A vivência da saudade é uma sensação curiosa: começa por ressoar incessantemente, como um grito desesperado, para depois se ir atenuando devagar, sem nunca desaparecer completamente.
Primeiro é um nó na garganta, uma tontura, uma inquietação persistente, como a abstinência de uma droga deliciosa. Depois é um peso no peito, uma memória, um desejo oculto que nos persegue no subconsciente.
Quando deixa de gritar ao ouvido, a saudade passa a aparecer nas esquinas dos momentos, entre um pensamento e outro, num sonho, numa lembrança, num local.
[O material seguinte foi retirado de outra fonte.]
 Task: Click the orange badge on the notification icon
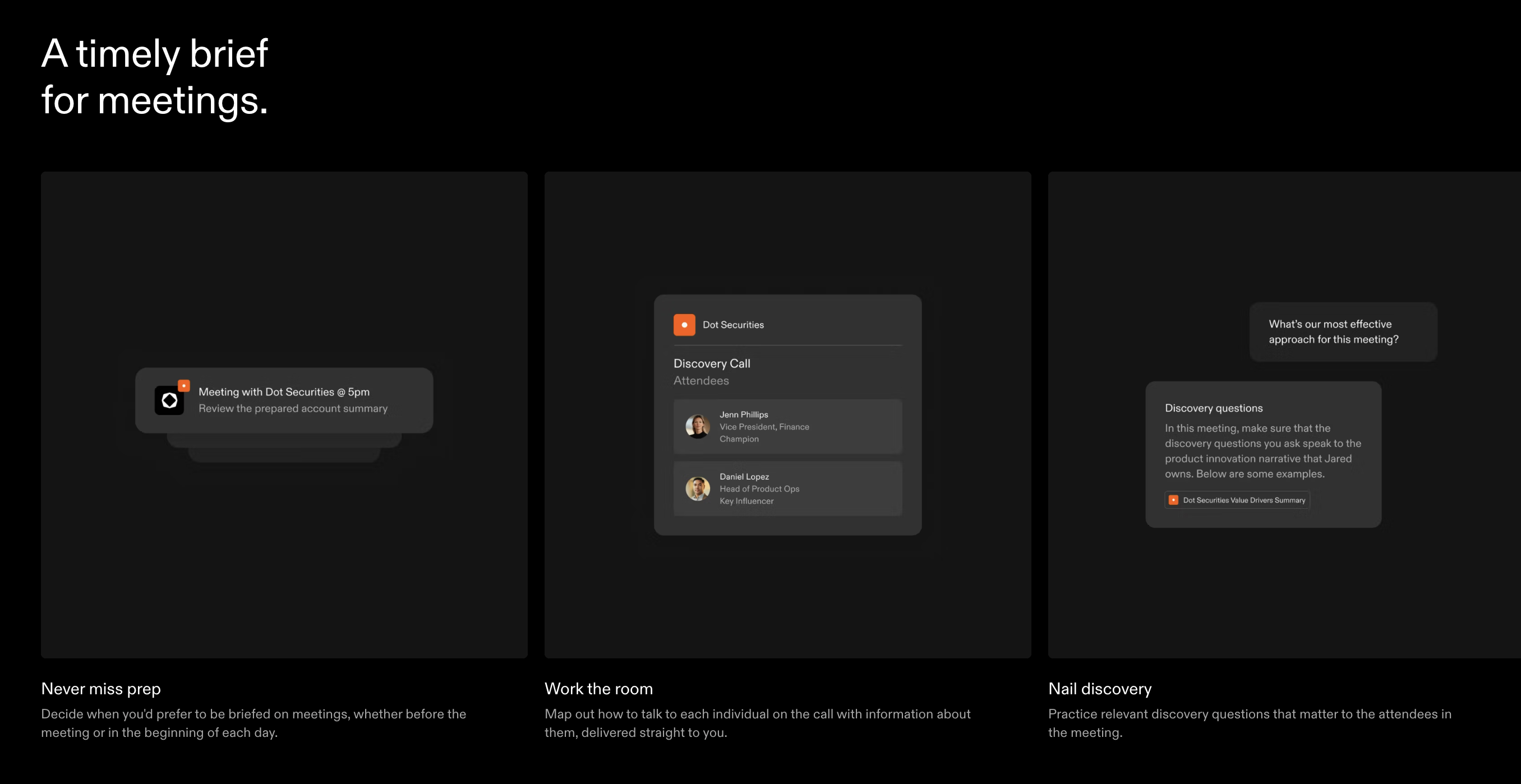183,385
Passa a ser a recordação de um cheiro, do toque, das mãos quentes, do beijo forte. Passa a ser a vontade de voltar atrás no tempo, de agarrar de novo os momentos, de reincidir uma e outra vez, sem medo. Passa a ser a idealização de algo que se desmoronou, sem razão ou com todas as razões do mundo.
Na continuação dos dias transforma-se numa companhia silenciosa, quase confortável, afagando as tristezas quotidianas com gotas de uma cumplicidade passada, que talvez nunca mais se repita.
Permanece a secreta vontade do regresso, guardada num cantinho da alma, uma promessa por cumprir que aguarda o momento de regressar à superfície numa conquista triunfante, vencendo o tempo, o mundo, a adversidade e as expectativas.